Cell borders are represented in black this time, just to show the missing ones.

If we put all that in a model, it will allow us to create the final grid in one single step, just selecting the input layer with elements to count (trees in this case). and the desired hexagon size.


As you can see, there is no problem reusing the algorithm we have created as a part of a model.
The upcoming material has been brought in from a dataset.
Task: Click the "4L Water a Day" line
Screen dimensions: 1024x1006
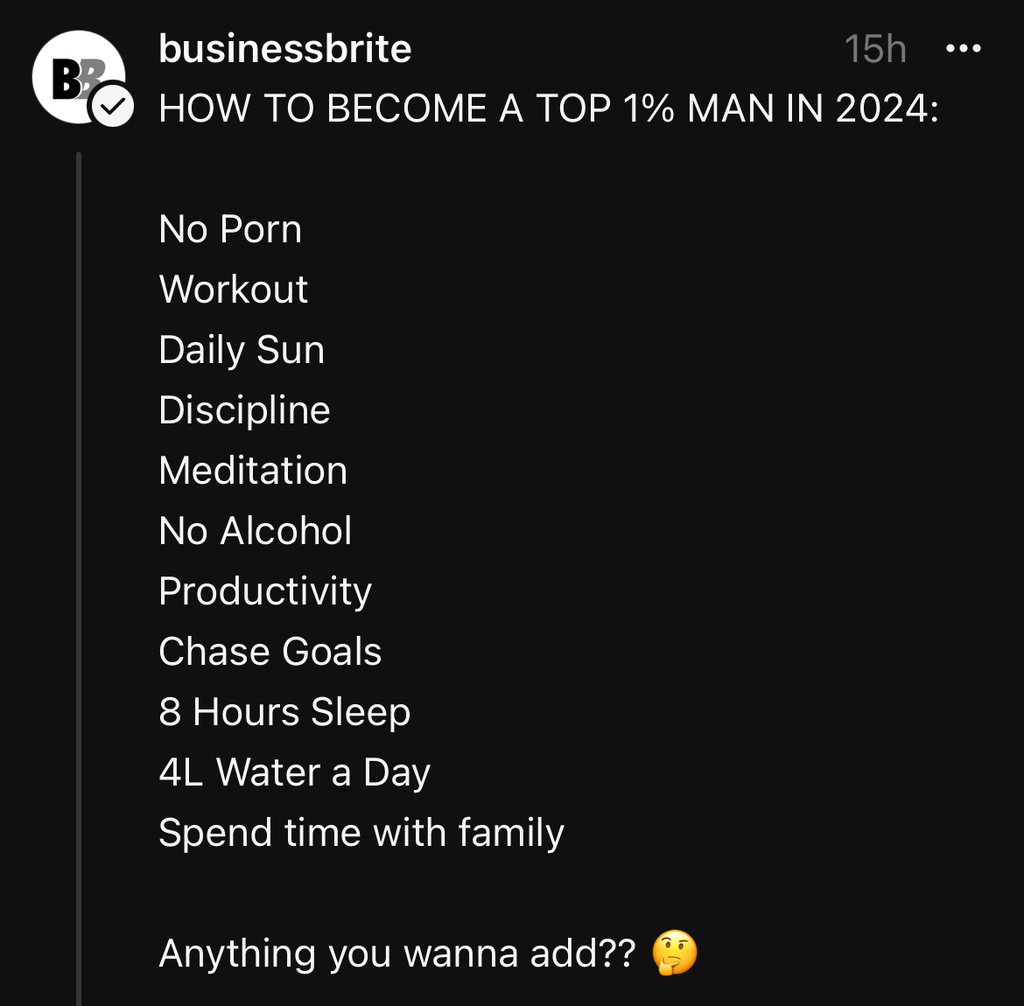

In fact, we can use a model inside another model, or our script-based algorithm as part of another script, calling it just like we call any of the other algorithms.

Running the model, we should see the parameters dialog shown below.
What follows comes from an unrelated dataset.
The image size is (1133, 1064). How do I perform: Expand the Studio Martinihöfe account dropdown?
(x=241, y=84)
We can represent not just the number of trees, but the diversity of them, showing how many different species can be found in each cell (the trees layer includes an attribute with the name of the specie)

There is no algorithm to get the number of unique points in a polygons, so we have to find a workaround. The first step for that is to add a new field to the points layer with the code of the cell it belongs to. We can use the SAGA Add polygon attributes to points algorithm, but we need a unique attribute for each cell. The Add autoincremental field algorithm does exactly that.


 Now we can run the Add polygon attributes to points algorithm.


Once the points have the ID of the polygon they belong to, we can make a small script to count the number of different tree species in each class. We will create a new SEXTANTE algorithm with the following script.

#Definition of inputs and outputs
#==================================
##input=vector
##class_field=field input
##value_field=field input
##output=output vector

#Algorithm body
#==================================
from sextante.core.QGisLayers import QGisLayers
from qgis.core import *
from PyQt4.QtCore import *
from sextante.core.SextanteVectorWriter import SextanteVectorWriter

# "input" contains the location of the selected layer.
# We get the actual object, so we can get its bounds
layer = QGisLayers.getObjectFromUri(input)
provider = layer.dataProvider()
allAttrs = provider.attributeIndexes()
provider.select( allAttrs )
fields = provider.fields()
fields[len(fields)] = QgsField("UNIQ_COUNT", QVariant.Int)
writer = SextanteVectorWriter(output, None, fields, provider.geometryType(), provider.crs() )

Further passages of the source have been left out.